Excerpted passage →
________
I don't think I can express it better than what I already have written on my art profile,
(copy/paste): "Don't compliment me. Please. Kick me in the ass and tell me to try harder!"


----------



## Narrator (Oct 11, 2009)

All in Twilight said:


> I don't think you have absorbed the knowledge of the enneagram and I am not going to spell it out. You are here since 2009 and this is all the info you have gathered about enneagram? It's none of my business why you haven't taken the liberty to study the enneagram but you're making something my problem that isn't my problem. There are plenty of examples to be found here in the enneagram sub forum. You made a "strange" claim in your first post without backing it up.



What even? Why all the aggression? And assumptions much? I didn't mean to offend you in any way, if that's what you're feeling, I just wanted some clarification, I wasn't expecting or demanding that you would necessarily give it.

I spent several years in the past getting to know the enneagram, and then, not because I thought it was a bad personality typing system, but because I was interested, I moved my focus onto the MBTI. Moreover stuff happened in my life, and the enneagram wasn't top of my list of things to concentrate on. So my knowledge is rather rusty. Also when I joined this forum, people were taking (and I believe to an extent still take) the enneagram in the same way they take the MBTI - I don't know if you're doing that here, thus a small part of my feeling the type titles were too vague. Nothing personal, I just don't know where people are coming from straight away, but it's not an issue if I don't find out, I'll just state my case and see if I get a response. 
The approach of taking it like the MBTI didn't feel right to me, so I sort of stayed out of those sections mostly. It's subtle to explain, but in how they take test results and character descriptions rather literally I think. 
It's not like I use even half the forum itself anyway. I like to spend a few years at a time focusing on one thing, it's just how I work.

That said, I think just using the name of the type is vague, pure and simple, whether because types don't always share behaviour, or because there are so many behaviours which could be shared, and I'd always rather hear the person's personal description, to avoid assumptions, and because it's interesting.

Second, you're pissed I haven't taken the liberty to read up on the enneagram? Not that I don't care to survey the whole of a forum because I'm lazy - I heartily approve of understanding new things,- but in what world do we have to use a forum in the same way? If we all did the same thing life would be dead boring. Like I said, I don't even use half of the whole forum, not even a tenth I'd wager. I read up on what I'm interested in, contribute when I feel like it, to what I feel like.
________
Stated goal A →
Rewrite the forum excerpt from "That said, I" up to and including "because it's interesting.", putting "own account" in place of "personal description".
Stated goal B →
According to the forum excerpt, what did the writer shift focus to after several years of getting to know the enneagram?
Answer using only the forum excerpt.

Supplied information →
________
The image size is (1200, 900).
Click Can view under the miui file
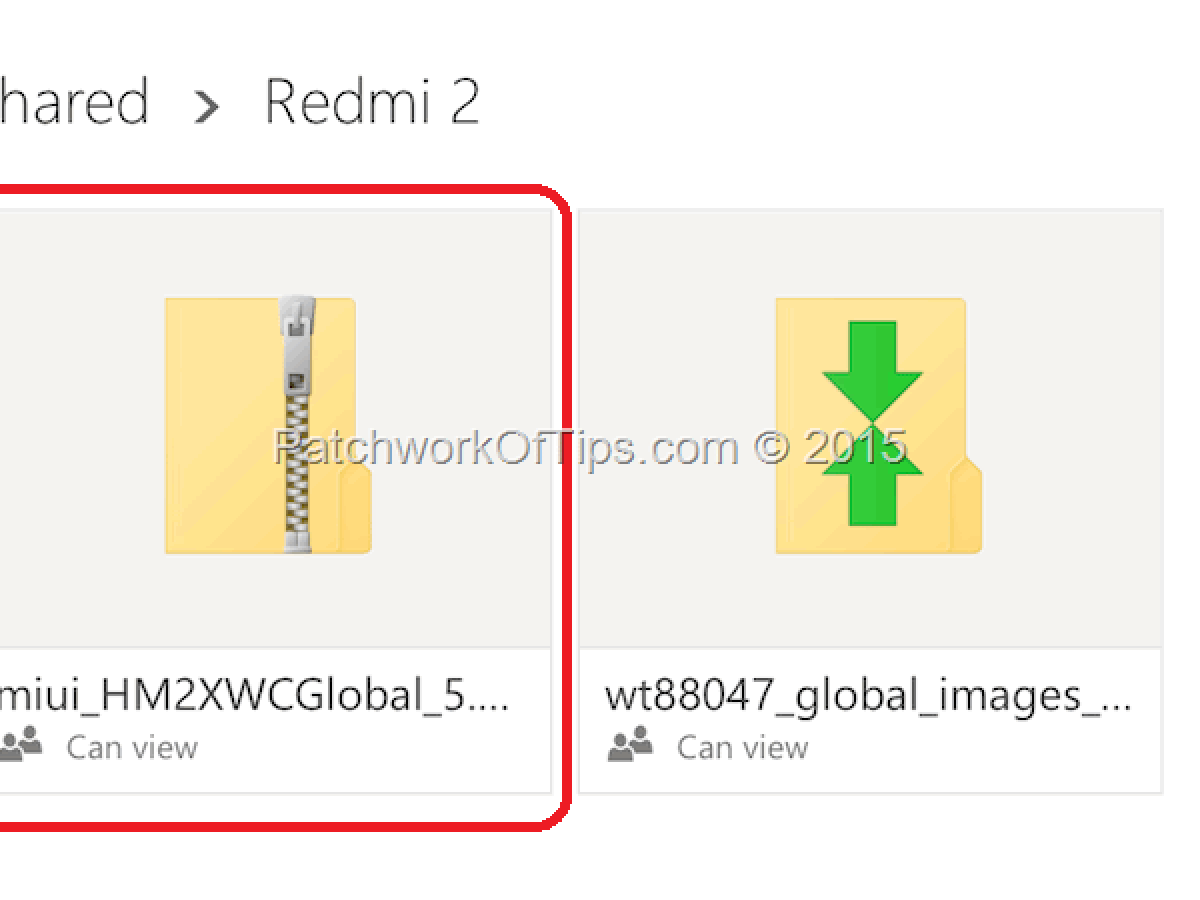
________
Written response A →
That said, I think just using the name of the type is vague, pure and simple, whether because types don't always share behaviour, or because there are so many behaviours which could be shared, and I'd always rather hear the person's own account, to avoid assumptions, and because it's interesting.

Written response B →
The MBTI.